> [Document passage]
####

The necessity of subordinate commanders understanding the intent of their superior is essential to the success of any military operation. During the Gettysburg campaign Lee failed miserably to communicate his operational plan and desire to his commanders. The episode with Stuart was one of several that paint a portrait of Lee not being as good of General as the myth surrounding him.

After the surprise at Brandy Station Stuart’s troopers screened the right flank of the army as it moved north, defending the gaps in the Blue Ridge to keep Alfred Pleasanton’s Federal Cavalry Corps from interdicting the march of the Army of Northern Virginia, or discovering the location of Lee’s three infantry corps which were moving north behind the cover of the Blue Ridge.

In this Stuart was successful, but frustrated. Between June 17th and June 21st his troopers fought a series of engagements against the aggressive Federal Cavalry at Ashby’s Gap, Middleburg and Upperville in Northern Virginia. While Stuart’s troopers had held off Pleasanton’s confident troopers the “running combats were taking a toll on the Southern mounted arm, however. Stuart had already suffered several hundred casualties defending gaps and passes.” [1] Much to their dismay the Confederates noted the improvements in the Federal cavalry during these battles. Captain William Blackford, who served as an engineer on Stuart’s staff noted:

“the improvement of enemy cavalry was enormous, mainly in the heavy fire from long range carbines, and horse artillery that was a match for Stuart’s own These cavalrymen fought as if they had been taken from infantry regiments, for they knew how to fight with horses left behind.” [2]

Unlike the rest of the Army of Northern Virginia that was marching like victors into Pennsylvania and Maryland, Stuart’s Cavalry Division had little cause to rejoice. They had been surprised at Brandy Station and Stuart had been humiliated in the Southern press. The Federal cavalry under Pleasanton gave him no opportunity to redeem himself. While Pleasanton’s troopers never broke through Stuart’s screen, they had pressed him hard, and his division was “really fought out during those two weeks from June 9 until the misty morning of June 22…. Not only had Stuart’s cavalry been pressed on the defensive as never before, but also they had not been able to gain a spot of information about the enemy.” [3] Pleasanton’s troopers and proven that the days of “easy Confederate cavalry triumphs were gone,” [4] and Stuart, now “smarting over the cuts to his ego, refused to read the portents” [5] of future disaster.

####

> [Source data]
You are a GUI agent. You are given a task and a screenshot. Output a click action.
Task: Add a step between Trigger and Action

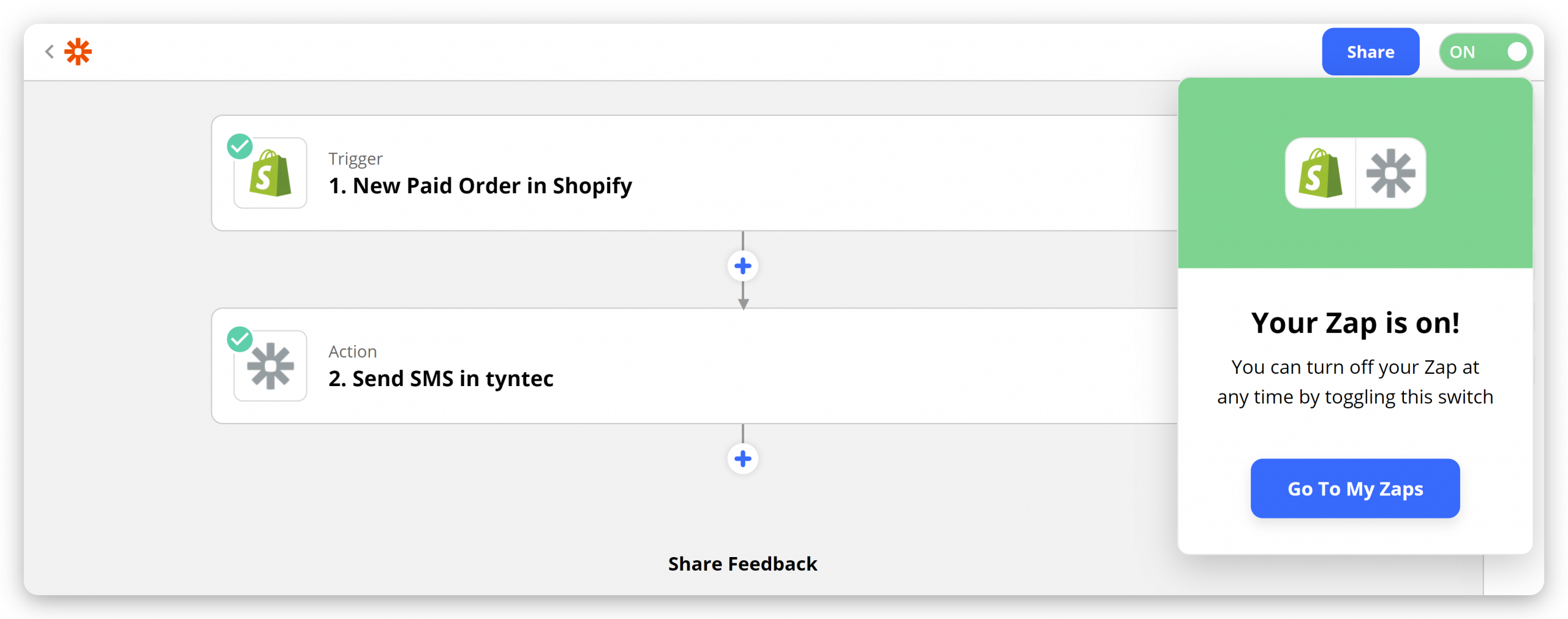743,266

####

> [Exercise requirements] In the passage on the Gettysburg campaign, at which places did Stuart's troopers fight the Federal cavalry between June 17th and June 21st?

> [Completed exercise] At Ashby's Gap, Middleburg and Upperville in Northern Virginia.